Story of Psychology - Morton Hunt [224]
Among the more interesting developments in the field has been the study of the influence of personality on “well-being” (the general sense of contentment) in the middle and later years. Paul T. Costa and Robert R. McCrae, working with people enrolled in the Baltimore Longitudinal Study of Aging, a long-running research project of the National Institute on Aging, found that extraverts, who score high on such traits as sociability, general activity, and “ascendance” (similar to dominance), were happier in midlife and beyond than most introverts. They also found that people who score low on neuroticism adapted better to the changes of middle age and old age than people who score high on neuroticism (measured by such traits as chronic anxiety, hostility, self-consciousness, and impulsiveness). The latter were likely to see the problems of middle age as a crisis, worry about their health, be frustrated and disappointed by retirement, and be at risk for depression and despair.83
What can one do to counteract such personality handicaps? Costa and McCrae suggested that psychotherapy could help, but to a limited extent, since the data of the Baltimore and other studies indicated that personality traits are relatively stable in adult life. Still, they said that even a modest improvement in well-being is as worthwhile as a modest improvement in the control of a serious physical disease.
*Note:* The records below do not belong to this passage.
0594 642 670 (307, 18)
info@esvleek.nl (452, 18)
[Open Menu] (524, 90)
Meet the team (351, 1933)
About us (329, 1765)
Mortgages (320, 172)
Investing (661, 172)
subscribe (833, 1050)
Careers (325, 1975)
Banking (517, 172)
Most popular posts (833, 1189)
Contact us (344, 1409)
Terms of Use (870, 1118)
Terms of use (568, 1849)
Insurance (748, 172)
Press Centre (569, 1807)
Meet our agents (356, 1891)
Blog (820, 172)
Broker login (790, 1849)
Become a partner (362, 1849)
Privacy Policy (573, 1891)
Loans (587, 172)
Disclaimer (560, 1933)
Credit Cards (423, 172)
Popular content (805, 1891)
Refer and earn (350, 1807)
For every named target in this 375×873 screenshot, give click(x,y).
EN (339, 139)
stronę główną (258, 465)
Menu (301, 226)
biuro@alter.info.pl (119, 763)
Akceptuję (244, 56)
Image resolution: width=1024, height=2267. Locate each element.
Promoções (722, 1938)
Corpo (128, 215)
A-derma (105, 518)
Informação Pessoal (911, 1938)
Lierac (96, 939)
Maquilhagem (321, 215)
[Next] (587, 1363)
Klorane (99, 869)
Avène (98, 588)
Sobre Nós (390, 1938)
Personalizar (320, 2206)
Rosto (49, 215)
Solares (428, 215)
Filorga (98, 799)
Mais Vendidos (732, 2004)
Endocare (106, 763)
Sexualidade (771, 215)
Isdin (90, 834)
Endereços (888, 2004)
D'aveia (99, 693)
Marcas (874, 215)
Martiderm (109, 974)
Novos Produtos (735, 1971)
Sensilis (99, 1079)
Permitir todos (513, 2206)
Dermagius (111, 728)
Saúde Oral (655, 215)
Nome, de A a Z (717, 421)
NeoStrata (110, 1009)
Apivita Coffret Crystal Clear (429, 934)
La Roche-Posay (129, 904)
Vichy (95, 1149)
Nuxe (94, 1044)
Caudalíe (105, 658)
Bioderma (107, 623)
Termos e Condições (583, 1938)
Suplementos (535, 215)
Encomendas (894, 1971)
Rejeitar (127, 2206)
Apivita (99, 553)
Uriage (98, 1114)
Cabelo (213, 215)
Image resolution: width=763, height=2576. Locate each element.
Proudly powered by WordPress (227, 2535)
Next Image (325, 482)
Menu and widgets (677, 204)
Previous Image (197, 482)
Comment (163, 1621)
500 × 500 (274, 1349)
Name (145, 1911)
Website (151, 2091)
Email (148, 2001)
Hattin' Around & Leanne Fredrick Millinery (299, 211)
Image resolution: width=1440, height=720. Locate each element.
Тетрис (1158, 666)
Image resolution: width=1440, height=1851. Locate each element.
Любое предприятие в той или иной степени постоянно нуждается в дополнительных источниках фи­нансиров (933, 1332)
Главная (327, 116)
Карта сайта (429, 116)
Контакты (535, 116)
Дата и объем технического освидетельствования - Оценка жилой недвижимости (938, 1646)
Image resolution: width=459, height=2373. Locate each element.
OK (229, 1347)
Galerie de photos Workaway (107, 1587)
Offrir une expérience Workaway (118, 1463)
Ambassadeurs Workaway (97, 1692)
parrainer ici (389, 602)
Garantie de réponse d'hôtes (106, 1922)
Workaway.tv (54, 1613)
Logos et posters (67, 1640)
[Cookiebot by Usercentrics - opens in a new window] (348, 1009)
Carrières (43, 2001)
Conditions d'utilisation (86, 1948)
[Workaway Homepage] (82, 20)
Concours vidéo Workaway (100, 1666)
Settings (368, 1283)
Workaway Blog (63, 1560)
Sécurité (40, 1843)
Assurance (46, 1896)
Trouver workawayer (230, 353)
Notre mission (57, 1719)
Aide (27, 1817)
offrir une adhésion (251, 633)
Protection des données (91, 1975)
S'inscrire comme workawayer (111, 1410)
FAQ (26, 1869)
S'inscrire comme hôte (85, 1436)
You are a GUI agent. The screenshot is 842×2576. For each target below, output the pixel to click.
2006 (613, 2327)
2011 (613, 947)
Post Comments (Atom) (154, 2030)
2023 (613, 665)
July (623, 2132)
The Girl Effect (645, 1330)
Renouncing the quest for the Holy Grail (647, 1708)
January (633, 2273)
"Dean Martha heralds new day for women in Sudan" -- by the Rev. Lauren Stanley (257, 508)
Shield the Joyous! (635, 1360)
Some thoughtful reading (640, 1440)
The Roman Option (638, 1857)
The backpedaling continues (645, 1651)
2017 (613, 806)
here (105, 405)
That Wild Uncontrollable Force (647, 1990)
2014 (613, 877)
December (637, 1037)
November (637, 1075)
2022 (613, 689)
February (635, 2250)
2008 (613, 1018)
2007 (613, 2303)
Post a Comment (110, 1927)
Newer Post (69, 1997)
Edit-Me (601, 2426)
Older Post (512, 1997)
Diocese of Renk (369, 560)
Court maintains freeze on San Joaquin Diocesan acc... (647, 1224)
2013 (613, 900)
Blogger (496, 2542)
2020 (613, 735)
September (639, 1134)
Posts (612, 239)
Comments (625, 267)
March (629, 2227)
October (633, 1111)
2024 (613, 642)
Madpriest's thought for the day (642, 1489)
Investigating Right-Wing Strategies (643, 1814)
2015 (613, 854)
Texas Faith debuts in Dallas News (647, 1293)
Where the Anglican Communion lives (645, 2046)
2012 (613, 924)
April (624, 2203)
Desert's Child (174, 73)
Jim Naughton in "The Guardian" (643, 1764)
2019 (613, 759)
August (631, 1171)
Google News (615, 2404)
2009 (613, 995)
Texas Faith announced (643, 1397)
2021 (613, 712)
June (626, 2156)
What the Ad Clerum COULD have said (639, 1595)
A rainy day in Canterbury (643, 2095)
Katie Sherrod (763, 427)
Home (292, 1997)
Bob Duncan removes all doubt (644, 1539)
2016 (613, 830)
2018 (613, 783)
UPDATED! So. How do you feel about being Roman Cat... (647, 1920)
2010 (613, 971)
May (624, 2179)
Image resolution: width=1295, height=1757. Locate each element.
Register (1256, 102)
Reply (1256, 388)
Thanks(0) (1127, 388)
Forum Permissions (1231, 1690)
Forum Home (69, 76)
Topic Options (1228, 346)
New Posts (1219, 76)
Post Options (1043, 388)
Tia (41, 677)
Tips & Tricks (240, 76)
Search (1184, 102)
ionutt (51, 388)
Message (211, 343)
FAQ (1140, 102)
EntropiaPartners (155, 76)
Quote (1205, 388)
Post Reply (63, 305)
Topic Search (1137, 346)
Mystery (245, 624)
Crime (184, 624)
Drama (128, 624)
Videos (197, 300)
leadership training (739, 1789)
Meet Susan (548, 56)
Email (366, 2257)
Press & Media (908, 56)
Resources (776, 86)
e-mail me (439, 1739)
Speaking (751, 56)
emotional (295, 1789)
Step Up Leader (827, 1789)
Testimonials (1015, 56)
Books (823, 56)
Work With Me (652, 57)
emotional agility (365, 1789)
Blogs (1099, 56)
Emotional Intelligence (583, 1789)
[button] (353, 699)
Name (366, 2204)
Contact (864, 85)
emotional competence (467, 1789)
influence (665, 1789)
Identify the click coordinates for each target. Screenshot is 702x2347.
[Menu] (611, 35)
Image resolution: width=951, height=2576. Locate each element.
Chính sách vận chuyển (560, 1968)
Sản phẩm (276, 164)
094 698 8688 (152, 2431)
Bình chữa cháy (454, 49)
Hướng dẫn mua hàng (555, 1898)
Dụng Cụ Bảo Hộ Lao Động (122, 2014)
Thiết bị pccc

Physical diseases of many kinds, according to much recent research, originate in or are exacerbated by certain traits of personality. Two important studies, appearing in 1975 and 1980, produced survey evidence that people with the so-called Type A personality (competitive, striving, hostile, and driven) are likely to develop coronary heart disease. Many later studies of the matter somewhat qualified but did not negate the finding.84
More generally, Martin Seligman and his colleagues Christopher Peterson and George Vaillant offered evidence in 1988 that one’s explanatory style affects one’s health. On the basis of data yielded by a thirty-five-year longitudinal study of Harvard graduates, they concluded that people who customarily have a pessimistic or negative interpretation of life fall ill more often than optimists and have shorter life expectancies. They saw psychotherapy—particularly short-term cognitive therapy—as a useful antidote. As we have already seen, Seligman has gone on to develop the doctrine that cognitive training can convert a negative explanatory style to a positive one, with beneficial effects on physical and mental health, this being the core of his present system of Positive Psychology.85
Hans Eysenck, reviewing the results of a number of personality and health studies, including some he himself conducted, said that the “dramatic results…point to a very strong connection between certain personalities and specific diseases.” He noted that many physicians have associated cancer-proneness with the inability to express anger, fear, or anxiety, and with feelings of hopelessness, helplessness, and depression, and that longitudinal studies show many of the same traits to be associated with heart disease. On the basis of these data, Eysenck and a collaborator, a Yugoslavian psychologist named Ronald Grossarth-Maticek, conducted an experiment in preventive medicine, with the following extraordinary results:
[We] tried to use behavior therapy to teach cancer- and heart disease–prone people to express their emotions more readily, to cope with stress, to wean them of their emotional dependencies, and to make them more self-reliant. In other words, we taught them to behave more like the healthier personality types.
100 people with cancer-prone personalities were divided into two groups: 50 who received no therapy and 50 who did receive it. After 13 years, 45 people who got therapy were still alive. Only 19 were alive in the no-therapy group.
We tried a similar experiment with 92 heart disease-prone people, divided into therapy and no-therapy groups.